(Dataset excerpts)
★ ★ ★

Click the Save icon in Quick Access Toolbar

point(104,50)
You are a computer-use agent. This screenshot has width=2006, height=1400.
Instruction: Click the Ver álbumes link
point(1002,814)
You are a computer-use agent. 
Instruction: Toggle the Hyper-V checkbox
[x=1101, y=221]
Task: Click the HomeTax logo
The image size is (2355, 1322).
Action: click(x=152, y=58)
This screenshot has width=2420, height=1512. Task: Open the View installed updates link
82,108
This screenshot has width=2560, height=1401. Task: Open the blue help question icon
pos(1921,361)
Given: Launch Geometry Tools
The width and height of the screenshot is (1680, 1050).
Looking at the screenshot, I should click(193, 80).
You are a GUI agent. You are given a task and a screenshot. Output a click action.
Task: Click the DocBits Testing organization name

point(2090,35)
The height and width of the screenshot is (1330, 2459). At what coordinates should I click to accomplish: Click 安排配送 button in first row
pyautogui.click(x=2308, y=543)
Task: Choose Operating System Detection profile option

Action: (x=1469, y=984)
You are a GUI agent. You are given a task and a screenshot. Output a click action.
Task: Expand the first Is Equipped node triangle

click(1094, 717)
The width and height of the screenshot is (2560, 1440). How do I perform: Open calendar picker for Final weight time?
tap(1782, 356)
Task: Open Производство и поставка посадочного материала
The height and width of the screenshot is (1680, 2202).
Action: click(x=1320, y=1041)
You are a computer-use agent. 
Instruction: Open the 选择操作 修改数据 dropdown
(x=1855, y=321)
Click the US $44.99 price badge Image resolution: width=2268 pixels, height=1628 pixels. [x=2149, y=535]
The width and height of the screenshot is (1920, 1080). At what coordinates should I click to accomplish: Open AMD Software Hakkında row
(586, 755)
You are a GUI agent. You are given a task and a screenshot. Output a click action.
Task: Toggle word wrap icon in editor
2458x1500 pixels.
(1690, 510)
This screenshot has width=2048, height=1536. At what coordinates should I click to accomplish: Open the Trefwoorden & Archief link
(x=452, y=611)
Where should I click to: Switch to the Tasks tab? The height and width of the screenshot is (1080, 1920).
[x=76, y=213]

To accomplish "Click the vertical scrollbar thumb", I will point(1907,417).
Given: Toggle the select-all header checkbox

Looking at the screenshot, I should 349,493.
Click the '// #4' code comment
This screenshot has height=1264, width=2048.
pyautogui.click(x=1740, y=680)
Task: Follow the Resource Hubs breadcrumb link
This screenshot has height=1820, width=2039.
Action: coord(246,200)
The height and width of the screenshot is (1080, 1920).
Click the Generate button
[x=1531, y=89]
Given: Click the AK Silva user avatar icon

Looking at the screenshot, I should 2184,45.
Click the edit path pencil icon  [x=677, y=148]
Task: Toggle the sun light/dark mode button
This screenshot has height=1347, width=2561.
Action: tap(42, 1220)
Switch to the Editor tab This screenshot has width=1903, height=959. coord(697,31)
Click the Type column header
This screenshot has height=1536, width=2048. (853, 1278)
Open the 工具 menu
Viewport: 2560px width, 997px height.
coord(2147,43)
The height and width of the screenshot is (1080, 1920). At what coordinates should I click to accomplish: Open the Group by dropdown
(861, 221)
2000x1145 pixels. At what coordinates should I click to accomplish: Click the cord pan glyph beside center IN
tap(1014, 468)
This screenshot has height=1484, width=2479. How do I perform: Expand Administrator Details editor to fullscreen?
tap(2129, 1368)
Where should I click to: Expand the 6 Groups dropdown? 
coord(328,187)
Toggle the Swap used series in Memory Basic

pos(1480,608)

★ ★ ★

**TASK REQUIREMENTS**: Write out each record again, keeping every word as it is.

**YOUR RESPONSE**:
Click the Save icon in Quick Access Toolbar

point(104,50)
You are a computer-use agent. This screenshot has width=2006, height=1400.
Instruction: Click the Ver álbumes link
point(1002,814)
You are a computer-use agent. 
Instruction: Toggle the Hyper-V checkbox
[x=1101, y=221]
Task: Click the HomeTax logo
The image size is (2355, 1322).
Action: click(x=152, y=58)
This screenshot has width=2420, height=1512. Task: Open the View installed updates link
82,108
This screenshot has width=2560, height=1401. Task: Open the blue help question icon
pos(1921,361)
Given: Launch Geometry Tools
The width and height of the screenshot is (1680, 1050).
Looking at the screenshot, I should click(193, 80).
You are a GUI agent. You are given a task and a screenshot. Output a click action.
Task: Click the DocBits Testing organization name

point(2090,35)
The height and width of the screenshot is (1330, 2459). At what coordinates should I click to accomplish: Click 安排配送 button in first row
pyautogui.click(x=2308, y=543)
Task: Choose Operating System Detection profile option

Action: (x=1469, y=984)
You are a GUI agent. You are given a task and a screenshot. Output a click action.
Task: Expand the first Is Equipped node triangle

click(1094, 717)
The width and height of the screenshot is (2560, 1440). How do I perform: Open calendar picker for Final weight time?
tap(1782, 356)
Task: Open Производство и поставка посадочного материала
The height and width of the screenshot is (1680, 2202).
Action: click(x=1320, y=1041)
You are a computer-use agent. 
Instruction: Open the 选择操作 修改数据 dropdown
(x=1855, y=321)
Click the US $44.99 price badge Image resolution: width=2268 pixels, height=1628 pixels. [x=2149, y=535]
The width and height of the screenshot is (1920, 1080). At what coordinates should I click to accomplish: Open AMD Software Hakkında row
(586, 755)
You are a GUI agent. You are given a task and a screenshot. Output a click action.
Task: Toggle word wrap icon in editor
2458x1500 pixels.
(1690, 510)
This screenshot has width=2048, height=1536. At what coordinates should I click to accomplish: Open the Trefwoorden & Archief link
(x=452, y=611)
Where should I click to: Switch to the Tasks tab? The height and width of the screenshot is (1080, 1920).
[x=76, y=213]

To accomplish "Click the vertical scrollbar thumb", I will point(1907,417).
Given: Toggle the select-all header checkbox

Looking at the screenshot, I should 349,493.
Click the '// #4' code comment
This screenshot has height=1264, width=2048.
pyautogui.click(x=1740, y=680)
Task: Follow the Resource Hubs breadcrumb link
This screenshot has height=1820, width=2039.
Action: coord(246,200)
The height and width of the screenshot is (1080, 1920).
Click the Generate button
[x=1531, y=89]
Given: Click the AK Silva user avatar icon

Looking at the screenshot, I should 2184,45.
Click the edit path pencil icon  [x=677, y=148]
Task: Toggle the sun light/dark mode button
This screenshot has height=1347, width=2561.
Action: tap(42, 1220)
Switch to the Editor tab This screenshot has width=1903, height=959. coord(697,31)
Click the Type column header
This screenshot has height=1536, width=2048. (853, 1278)
Open the 工具 menu
Viewport: 2560px width, 997px height.
coord(2147,43)
The height and width of the screenshot is (1080, 1920). At what coordinates should I click to accomplish: Open the Group by dropdown
(861, 221)
2000x1145 pixels. At what coordinates should I click to accomplish: Click the cord pan glyph beside center IN
tap(1014, 468)
This screenshot has height=1484, width=2479. How do I perform: Expand Administrator Details editor to fullscreen?
tap(2129, 1368)
Where should I click to: Expand the 6 Groups dropdown? 
coord(328,187)
Toggle the Swap used series in Memory Basic

pos(1480,608)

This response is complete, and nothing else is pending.